A disseminação de imagens não autorizadas na internet e seus efeitos

Enviada em 29/05/2022

A Constituição Federal de 1988 em seu art. 5°, inciso X, garante que “são invioláveis a intimidade, a vida privada, a honra e a imagem das pessoas, assegurado o direito a indenização pelo dano material ou moral decorrente de sua violação”. No entanto, a disseminação de imagens desautorizadas vem se tornando um ato cada vez mais frenquente. De modo que, se tornam decorrentes devido à uma negligência governamental. Logo, assuntos como a não efetivação do cumprimento das leis e a censura em relação a difusão de nudes, tornam-se necessárias para a discussão.

Primeiramente, é essencial discutir sobre o não cumprimento das leis, que tornam a propagação de conteúdos íntimos ainda mais constante. Uma vez que, em muitos casos, a punição aos ofensores não é dada de forma adequada ou nem ocorre. Segundo John Locke “As leis fizeram se para os homens e não para as leis”, diante disso, tem-se que elas devem ser cumpridas de maneira completa e justa. No entanto, elas são ineficientes, principalmente por conta da falta de fiscalizações necessárias à situação abordada, causando essencialmente medo e distúrbios psicológicos em grande parte das vítimas.

Em segundo lugar, é importante abordar acerca da censura decorrente do compartilhamento de nudes na sociedade. Visto que, esse assunto geralmente não é abordado em casa e nas escolas. Ocasionando assim, uma reprimenda sobre a temática, que leva crianças e adolescentes a esconderem situações semelhantes aos conteúdos pornográficos. Que por sua vez, podem levar à chantagens por parte do opressor. Sendo assim, a discussão dessa questão na escola pode encorajá-las a denunciar ameaças sofridas. No entanto, caso o assunto não seja discutido pode levar à problemas psicológicos como depressão e crises de pânico.
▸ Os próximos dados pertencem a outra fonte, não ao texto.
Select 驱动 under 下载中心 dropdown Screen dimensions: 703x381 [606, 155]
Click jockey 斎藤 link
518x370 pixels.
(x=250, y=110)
Diante disso, é imprescindível discutir sobre a temática. Para sua resolução, o Governo Federal poderia priorizar investimentos na área das fiscalizações, principalmente de forma virtual, e na efetivação do cumprimento das punições necessárias. Ademais, o Ministério da Educação poderia promover palestras com psicólogos e aulas extras sobre abusos, chantagens e compartilhamento de fotos íntimas, levando conhecimento para evitar a opressão de crianças e jovens.